Show every line of the items below that contains the string "Viewport", matching uppercase and lowercase exactly.

◇ ◇ ◇ ◇ ◇ ◇ ◇

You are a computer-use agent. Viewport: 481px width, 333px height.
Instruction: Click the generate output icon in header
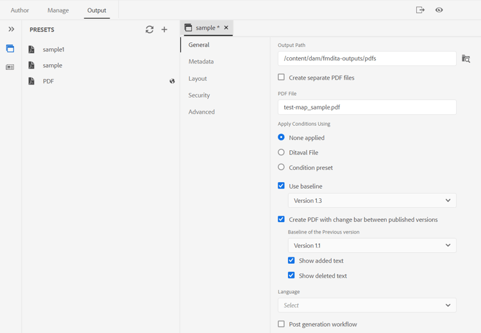[420, 10]
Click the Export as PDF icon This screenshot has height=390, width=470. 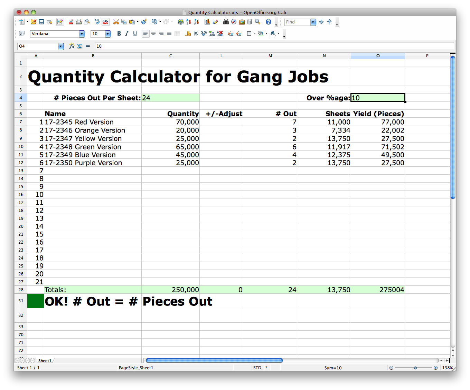coord(71,22)
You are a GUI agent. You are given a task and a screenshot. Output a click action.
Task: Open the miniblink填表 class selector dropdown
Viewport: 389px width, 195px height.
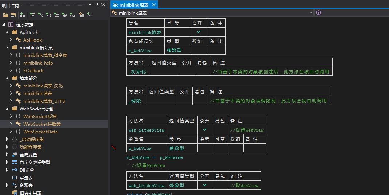point(311,13)
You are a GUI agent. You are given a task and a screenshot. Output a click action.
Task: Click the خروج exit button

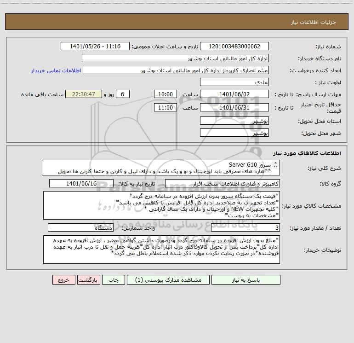coord(63,280)
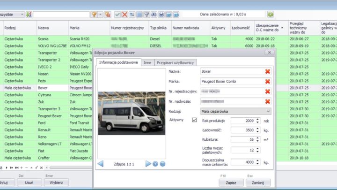Show next vehicle photo with right arrow
337x190 pixels.
pyautogui.click(x=148, y=164)
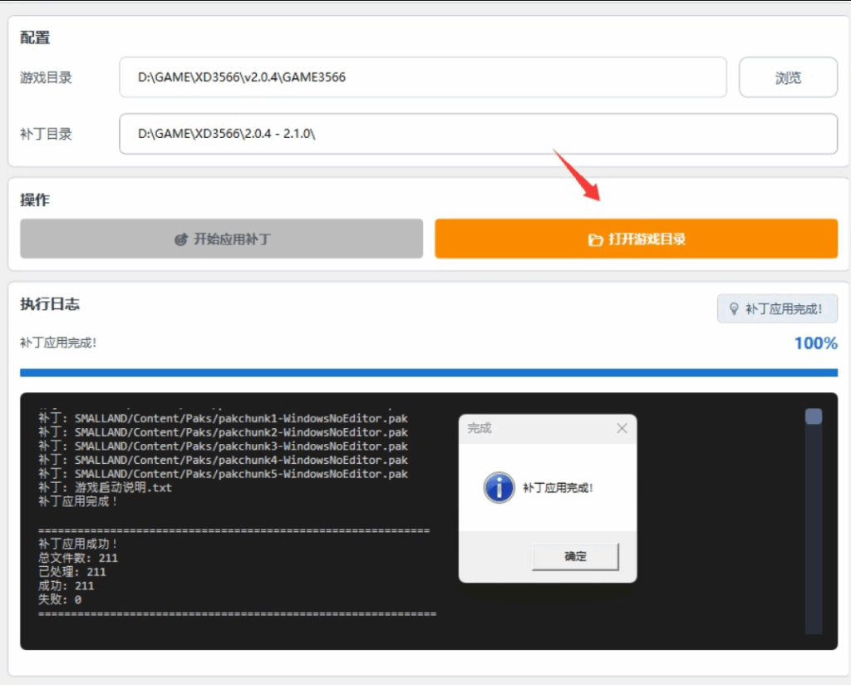Click the 补丁应用完成! status badge
This screenshot has height=685, width=851.
[777, 308]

◇ ◇ ◇ ◇ ◇ ◇ ◇

### Response to this exercise
You are a computer-use agent. Viewport: 481px width, 333px height.
Viewport: 389px width, 195px height.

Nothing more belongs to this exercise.